SUPPLIED DATA:
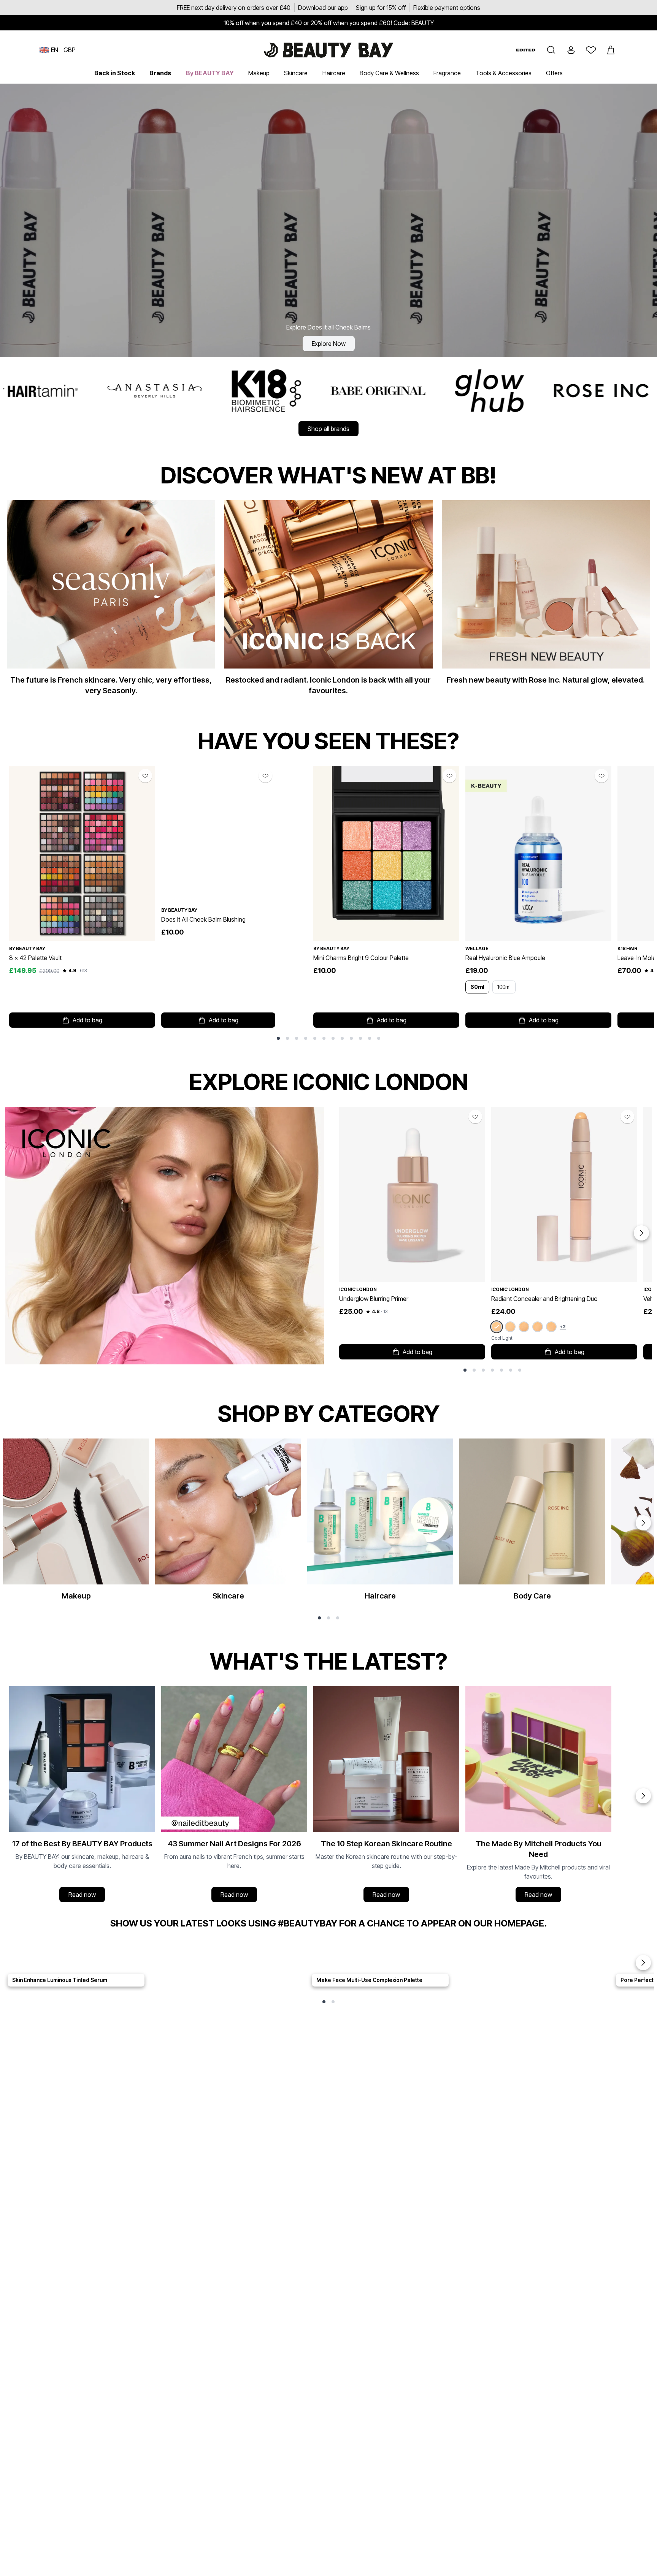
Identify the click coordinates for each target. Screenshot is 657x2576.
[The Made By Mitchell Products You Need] (538, 1795)
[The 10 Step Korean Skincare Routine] (386, 1795)
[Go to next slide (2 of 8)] (641, 1232)
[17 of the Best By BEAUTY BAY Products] (82, 1795)
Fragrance (447, 73)
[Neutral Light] (510, 1326)
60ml (477, 987)
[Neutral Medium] (537, 1326)
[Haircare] (380, 1523)
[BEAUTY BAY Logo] (328, 50)
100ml (504, 987)
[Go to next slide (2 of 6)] (643, 1522)
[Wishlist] (591, 50)
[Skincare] (228, 1523)
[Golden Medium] (551, 1326)
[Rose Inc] (349, 390)
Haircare (333, 73)
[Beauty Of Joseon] (597, 390)
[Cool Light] (496, 1326)
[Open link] (82, 853)
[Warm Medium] (524, 1326)
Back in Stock (114, 73)
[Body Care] (532, 1523)
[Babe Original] (126, 390)
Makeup (259, 73)
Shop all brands (328, 429)
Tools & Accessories (504, 73)
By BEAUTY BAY (210, 73)
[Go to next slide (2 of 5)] (643, 1962)
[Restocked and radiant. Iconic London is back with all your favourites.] (328, 601)
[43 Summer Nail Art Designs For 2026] (234, 1795)
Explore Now (329, 343)
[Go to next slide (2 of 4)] (643, 1795)
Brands (160, 73)
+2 (563, 1326)
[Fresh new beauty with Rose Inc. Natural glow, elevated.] (546, 595)
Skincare (296, 73)
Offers (554, 73)
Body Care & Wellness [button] (389, 73)
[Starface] (473, 390)
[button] (551, 50)
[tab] (278, 1038)
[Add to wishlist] (145, 776)
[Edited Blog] (525, 50)
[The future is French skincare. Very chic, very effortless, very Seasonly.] (111, 601)
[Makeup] (76, 1523)
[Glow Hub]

WHAT YOU NEED TO DO:
All of the entries above are to be duplicated exactly, with every image left out.

ANSWER SECTION:
Identify the click coordinates for each target. Screenshot is 657x2576.
[The Made By Mitchell Products You Need] (538, 1795)
[The 10 Step Korean Skincare Routine] (386, 1795)
[Go to next slide (2 of 8)] (641, 1232)
[17 of the Best By BEAUTY BAY Products] (82, 1795)
Fragrance (447, 73)
[Neutral Light] (510, 1326)
60ml (477, 987)
[Neutral Medium] (537, 1326)
[Haircare] (380, 1523)
[BEAUTY BAY Logo] (328, 50)
100ml (504, 987)
[Go to next slide (2 of 6)] (643, 1522)
[Wishlist] (591, 50)
[Skincare] (228, 1523)
[Golden Medium] (551, 1326)
[Rose Inc] (349, 390)
Haircare (333, 73)
[Beauty Of Joseon] (597, 390)
[Cool Light] (496, 1326)
[Open link] (82, 853)
[Warm Medium] (524, 1326)
Back in Stock (114, 73)
[Body Care] (532, 1523)
[Babe Original] (126, 390)
Makeup (259, 73)
Shop all brands (328, 429)
Tools & Accessories (504, 73)
By BEAUTY BAY (210, 73)
[Go to next slide (2 of 5)] (643, 1962)
[Restocked and radiant. Iconic London is back with all your favourites.] (328, 601)
[43 Summer Nail Art Designs For 2026] (234, 1795)
Explore Now (329, 343)
[Go to next slide (2 of 4)] (643, 1795)
Brands (160, 73)
+2 (563, 1326)
[Fresh new beauty with Rose Inc. Natural glow, elevated.] (546, 595)
Skincare (296, 73)
Offers (554, 73)
Body Care & Wellness [button] (389, 73)
[Starface] (473, 390)
[button] (551, 50)
[tab] (278, 1038)
[Add to wishlist] (145, 776)
[Edited Blog] (525, 50)
[The future is French skincare. Very chic, very effortless, very Seasonly.] (111, 601)
[Makeup] (76, 1523)
[Glow Hub]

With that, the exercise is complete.